→ Instrucción A
Resume en dos oraciones el texto sobre la humanidad y la divinidad de Jesús.
→ Instrucción B
Prolonga el texto sobre la humanidad y la divinidad de Jesús a partir de su última oración.

→ Selección
Sea para nosotros Jesús un hombre divino, sea un Dios humano, no será fácil explicar cómo se articulan en la unidad psicológica de su persona trinitaria estos dos aspectos suyos, su humanidad y su divinidad. La psicología humana de Jesús es una prolongación de la psicología divina que el Hijo comparte con su Padre por toda la eternidad. La psicología humana de Jesús no subsiste autónomamente, ni es previa a la Encarnación, aun cuando Jesús de Nazaret sólo humanamente sepa que su identidad profunda es divina y no creada. La integración de la psicología humana de Jesús a su psicología divina, que históricamente se cumple en la relación de amor entre Jesús y su Abbá, expresa la unidad de conciencia y voluntad eternas entre el Hijo y el Padre. El tema ha sido debatido a lo largo de toda la historia de la Iglesia y continuará siéndolo .

Desde antiguo, la tradición antioquena que ha sostenido que Jesús es un hombre divino tiene dificultades para otorgarle un conocimiento y libertad divinos que predominen sobre su humanidad por el puro desequilibrio de las fuerzas y, por supuesto, todo otro tipo de facultades “extra-humanas”. Esta postura preserva un criterio teológico fundamental, a saber, que lo que en Cristo no ha sido asumido tampoco será salvado; si Jesús carece en algún aspecto de humanidad, como ser algún instinto humano o alma racional, si alguno de estos aspectos es anulado en su autonomía creada por la predominancia de su divinidad, ese aspecto quedará sin redención. En los tiempos modernos la escuela antioquena no concibe a un Cristo a-histórico, un Jesús que hubiese podido sortear la fatiga de hacerse hombre, prescindiendo de las limitaciones del tiempo y del espacio, saltándose las características culturales de un judío de su época.

El enfoque de Jesús como el hombre divino se desvía de la fe, sin embargo, cuando postula que el Hijo de Dios y Jesús de Nazaret no son una sola persona, sino que el hombre Jesús, sin ser él propiamente Dios, se adecúa a las exigencias de Dios por el puro ejercicio de su libertad. Este es el “nestorianismo”. El “nestorianismo” es grotesco cuando a Jesucristo se le adjudican pecados para hacerlo más semejante a nosotros.

→ Registros del conjunto
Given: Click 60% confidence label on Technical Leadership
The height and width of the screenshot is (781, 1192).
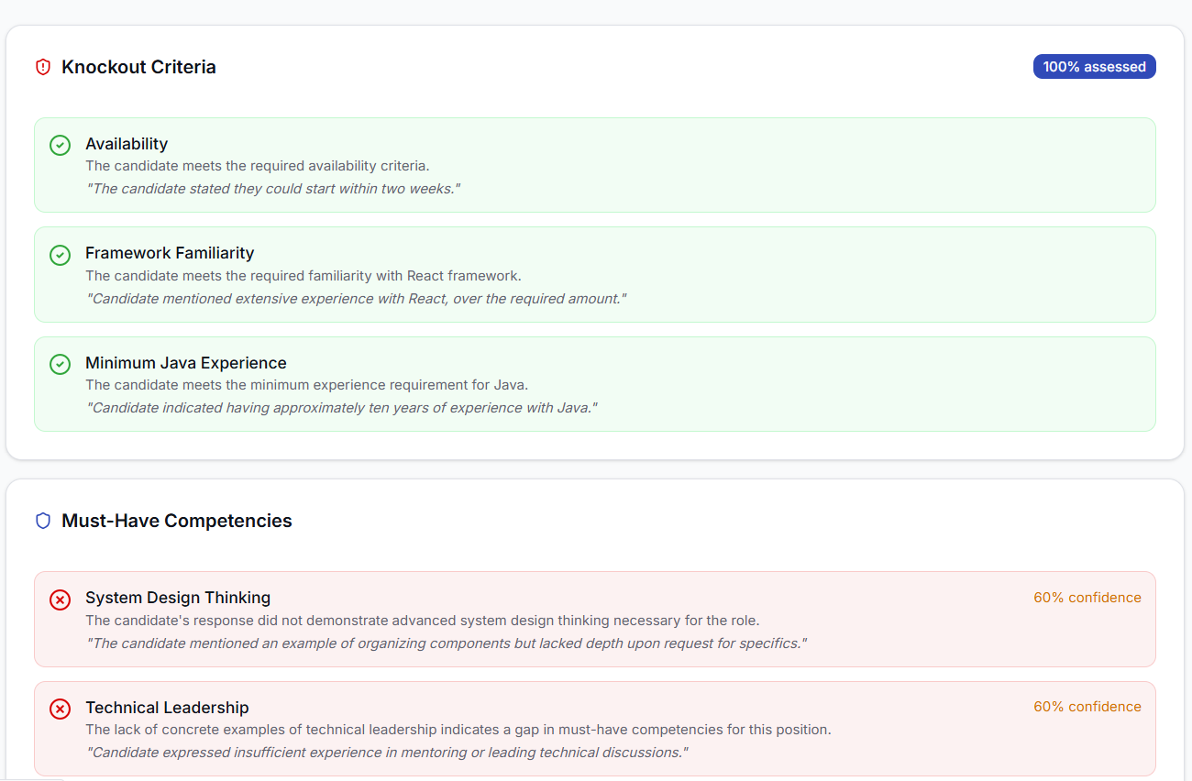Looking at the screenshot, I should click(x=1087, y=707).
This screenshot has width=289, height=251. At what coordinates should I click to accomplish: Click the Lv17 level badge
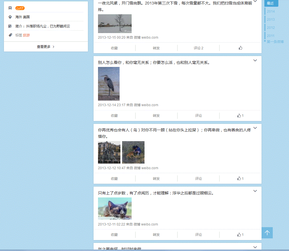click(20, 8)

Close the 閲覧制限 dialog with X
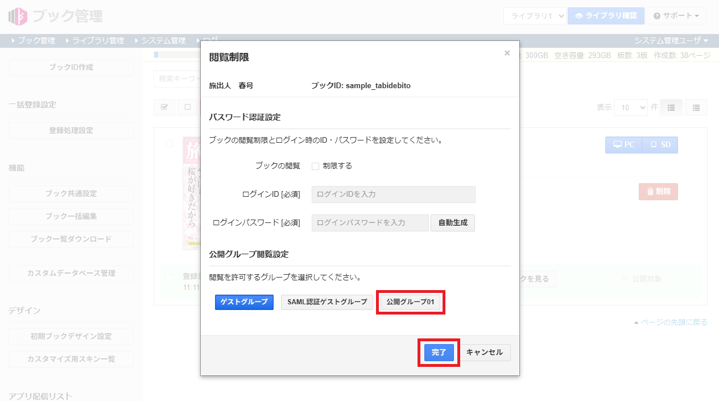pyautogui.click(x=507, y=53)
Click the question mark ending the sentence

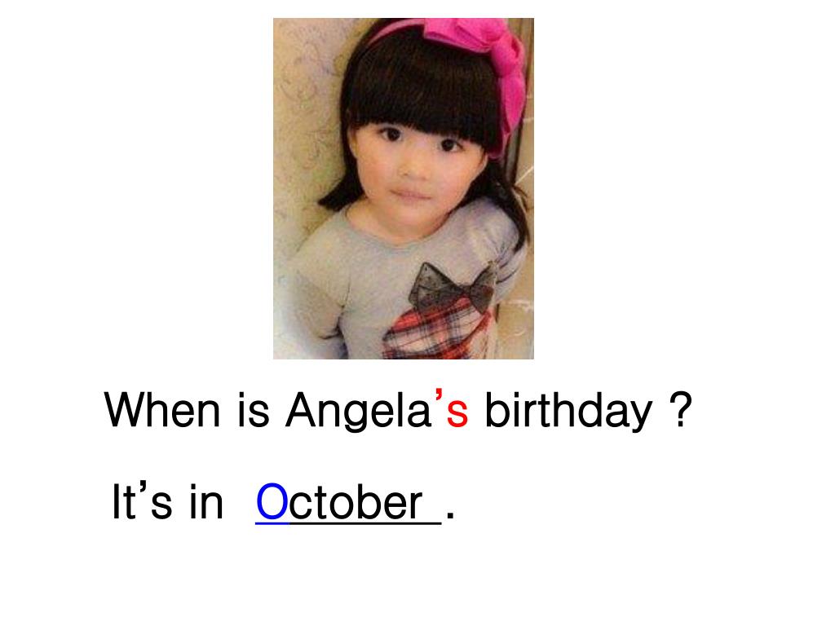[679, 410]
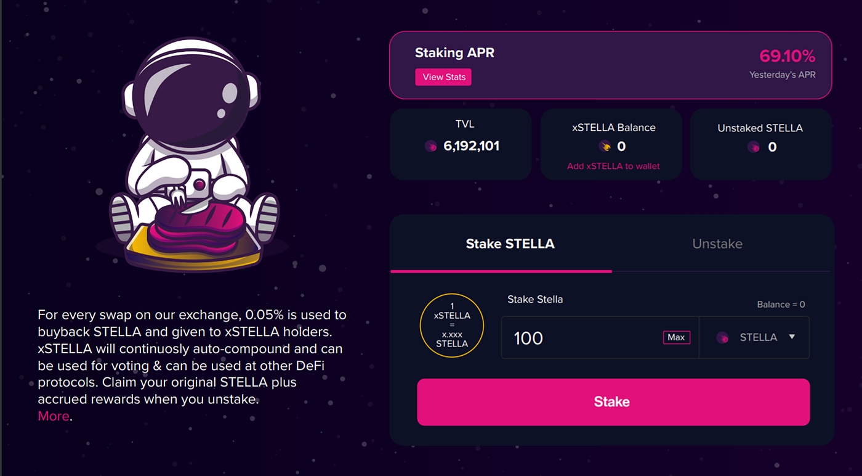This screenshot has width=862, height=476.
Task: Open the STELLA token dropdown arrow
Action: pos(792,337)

--

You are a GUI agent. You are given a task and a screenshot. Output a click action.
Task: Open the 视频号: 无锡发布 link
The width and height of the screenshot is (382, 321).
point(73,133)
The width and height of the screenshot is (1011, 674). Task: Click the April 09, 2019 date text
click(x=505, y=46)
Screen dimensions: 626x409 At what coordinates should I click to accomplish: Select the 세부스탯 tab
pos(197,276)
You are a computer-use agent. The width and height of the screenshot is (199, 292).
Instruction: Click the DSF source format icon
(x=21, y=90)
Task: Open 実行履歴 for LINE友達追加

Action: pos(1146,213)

--

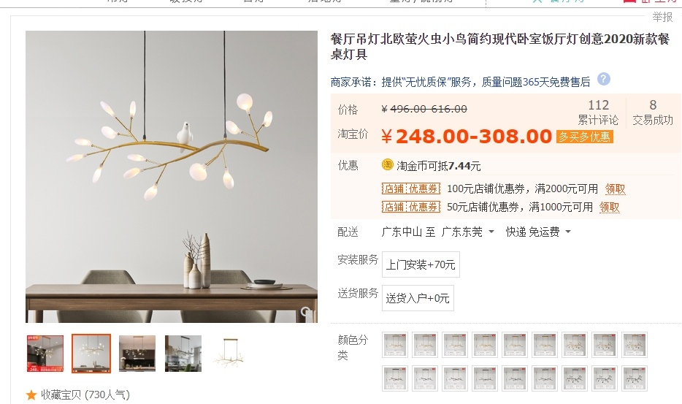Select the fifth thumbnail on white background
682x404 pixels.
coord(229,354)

→ Respuesta A
Según el texto, la psicología humana de Jesús prolonga la psicología divina que el Hijo comparte con el Padre y no subsiste de forma autónoma, aunque no será fácil explicar cómo se articulan en él la humanidad y la divinidad. La tradición antioquena, que ve a Jesús como un hombre divino, defiende que lo que en Cristo no ha sido asumido tampoco será salvado, pero se desvía de la fe en el nestorianismo, que postula que el Hijo de Dios y Jesús de Nazaret no son una sola persona.

→ Respuesta B
Para quienes Jesús es un Dios humano la dificultad es la contraria: la tradición alejandrina no tolerará que se predique a un Jesucristo en el que no se haga patente su carácter divino, en el que su condición histórica se afirme en perjuicio de su conocimiento y libertad trascendentes. La ventaja de esta manera de ver las cosas estriba en asegurar el segundo gran criterio teológico: que si Jesús no es verdaderamente Dios de nada sirve que asuma nuestra humanidad, porque en definitiva sólo Dios puede con la salvación del hombre.

La desviación de esta postura ha sido recurrente en la historia de la Iglesia y abunda en nuestros días. Consiste en privilegiar en Jesús su “psicología divina” a costa de su psicología humana, como si se tratara de dos “partes” homogéneas que se suman y, en consecuencia, son restables. El “monifisismo”, herejía contraria al «nestorianismo», subraya a tal grado el predominio de la naturaleza divina de Cristo sobre su naturaleza humana que tiende a negar en él una voluntad y una actividad propiamente humanas y, evidentemente, cualquier indicio de ignorancia y error. En este caso el hombre Jesús es una especie de «superman» o una pura marioneta en las manos de Dios.

1. Autoconciencia y conocimiento humanos de Jesús

Los Evangelios nos cuentan que Jesús fue admirable por su sabiduría y autoridad. Que tuvo un profundo conocimiento del ser humano. Que declaró proféticamente los signos de los tiempos y avisoró incluso la caída del Templo. Que ocupando el lugar de Moisés, corrigió la antigua Ley. Nos dicen que utilizó la expresión “yo”, “yo les digo…”, como sólo Dios lo había hecho. En fin, que nadie como él en toda la Sagrada Escritura tuvo una intimidad mayor con Dios, nadie lo llamó Abbá como él lo hizo (Mt 11,27; Mc 14,36).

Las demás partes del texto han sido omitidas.